STUDY TEXT START

- Born: Csaba Kelemen 10 September 1955 Szolnok, Hungary
- Died: 26 October 2020 (aged 65) Miskolc, Hungary
- Occupation(s): Actor, stage manager, and politician

= Csaba Kelemen =

Hungarian actor (1953–2020)

Csaba Kelemen (10 September 1955 – 26 October 2020) was a Hungarian actor, stage manager, and politician who died of COVID-19.

==Career==
He graduated from University of Theatre and Film Arts in Budapest in 1980. From 1980 until 1982 he was a member of Csokonai Theatre in Debrecen. From 1982 until 1989 he worked at Budapest Radnóti Theater and in that year, he went to work at Eger Géza Gárdonyi Theater, where he worked as an actor and a stage manager until his death.

He was most active as a theatrical actor, but he also starred in a few commercially successful television series in Hungary in the 80s and 90s, mainly in supporting roles.

He had played in 126 plays, and contributed to 78 theatrical premieres in 13 years.

===As a politician===
From 1994, he was Heves County Secretary-General and Eger President of the Independent Smallholders, Agrarian Workers and Civic Party.

STUDY TEXT END

[EXERCISE AIM] Write the next part of the article about Csaba Kelemen, picking up right after its last sentence. Nothing in the material that comes next is needed for this.

INPUT DATA START

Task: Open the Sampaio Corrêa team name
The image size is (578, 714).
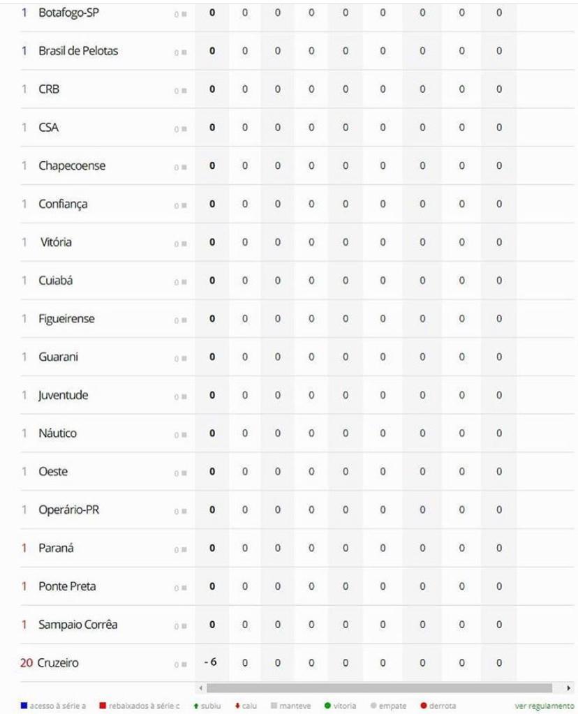Action: (x=78, y=624)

INPUT DATA END

[ANSWER TO THIS TASK]
==Theater (selection)==
- Géza Gárdonyi: Eclipse of the Crescent Moon – István Dobó
- Sándor Márai: Embers – Capt. Konrád
- William Shakespeare: The Twelfth Night - Orsino
- Edward Albee: Who's Afraid of Virginia Woolf? - George
- Samuel Beckett: Waiting for Godot – Pozzo
- Eugene O'Neill: Long Day's Journey into Night – James Tyrone
- Mikhail Bulgakov: The Master and Margarita - Stravinsky
- Jerry Bock: Fiddler on the Roof - Avram
- Raymond Chandler: The Long Goodbye – Det. Dayton
- Willy Russell: Blood Brothers – Mr. Lyons

==Television (selection)==
- Szomszédok – Ferenc Dőri (ambulance officer) (1987-1992)
- Angyalbőrben (1990)
- Kisváros – Oszkár Erdős, business partner of Mr. Trócsányi (1994-1999)
- Embers – Capt. Konrád (2010)
- Szinglik éjszakája – Tibor, Juli's father

==Death==
He died of COVID-19 on 26 October 2020, at Miskolc Hospital in Hungary.